● Given entries
--- START ---

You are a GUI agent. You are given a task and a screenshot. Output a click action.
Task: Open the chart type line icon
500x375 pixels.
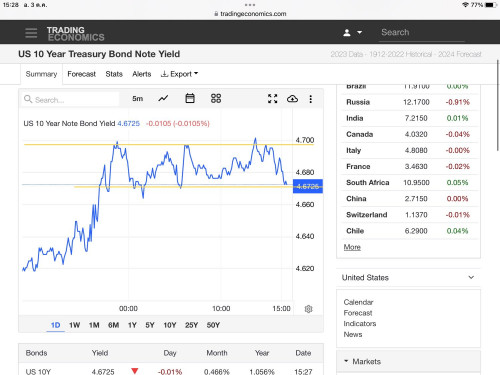tap(163, 98)
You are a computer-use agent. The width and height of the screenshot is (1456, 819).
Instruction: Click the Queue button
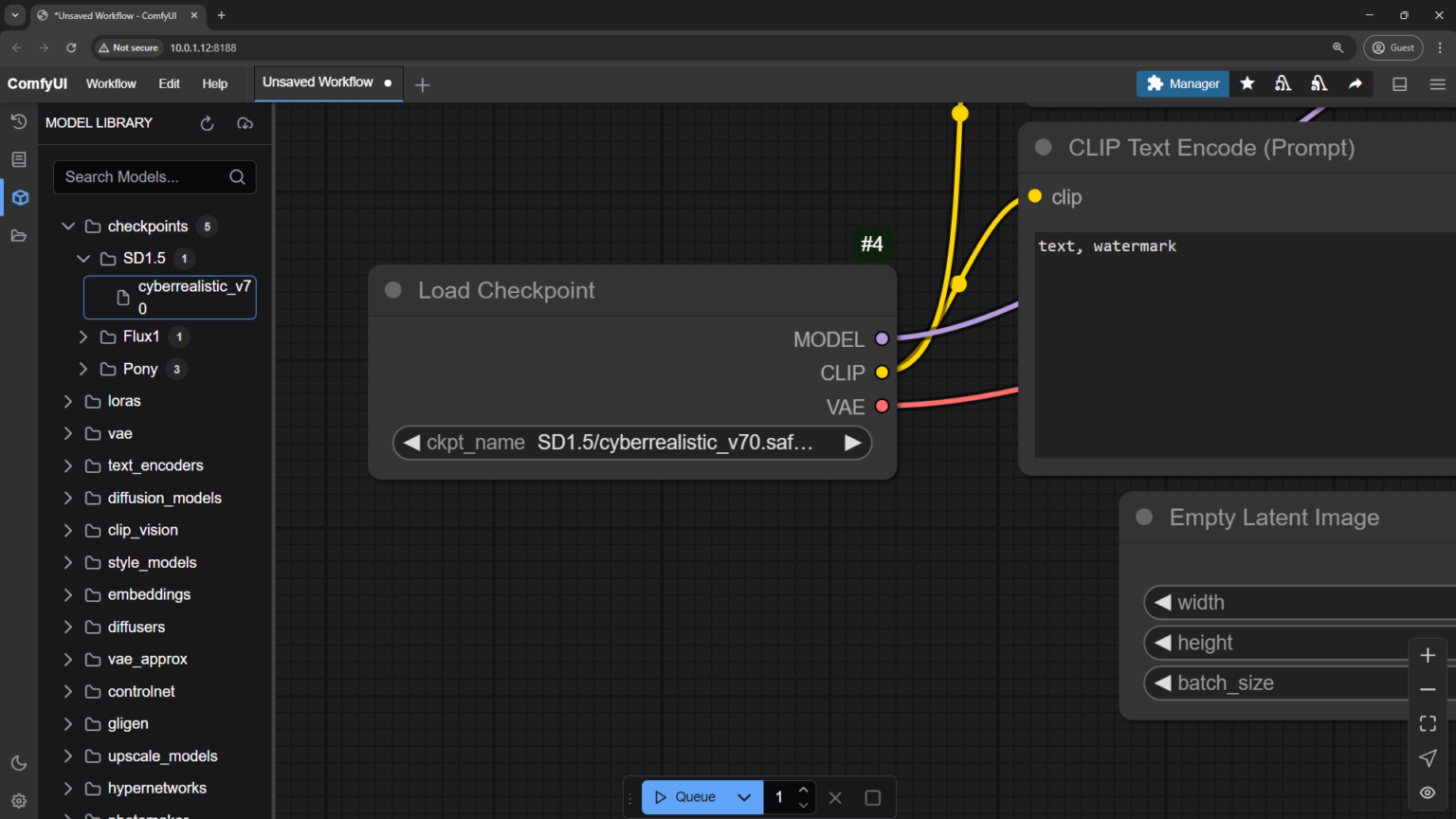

--- END ---

● Exercise
The expected response is every entry above, repeated exactly, pictures removed.

● Response
You are a GUI agent. You are given a task and a screenshot. Output a click action.
Task: Open the chart type line icon
500x375 pixels.
tap(163, 98)
You are a computer-use agent. The width and height of the screenshot is (1456, 819).
Instruction: Click the Queue button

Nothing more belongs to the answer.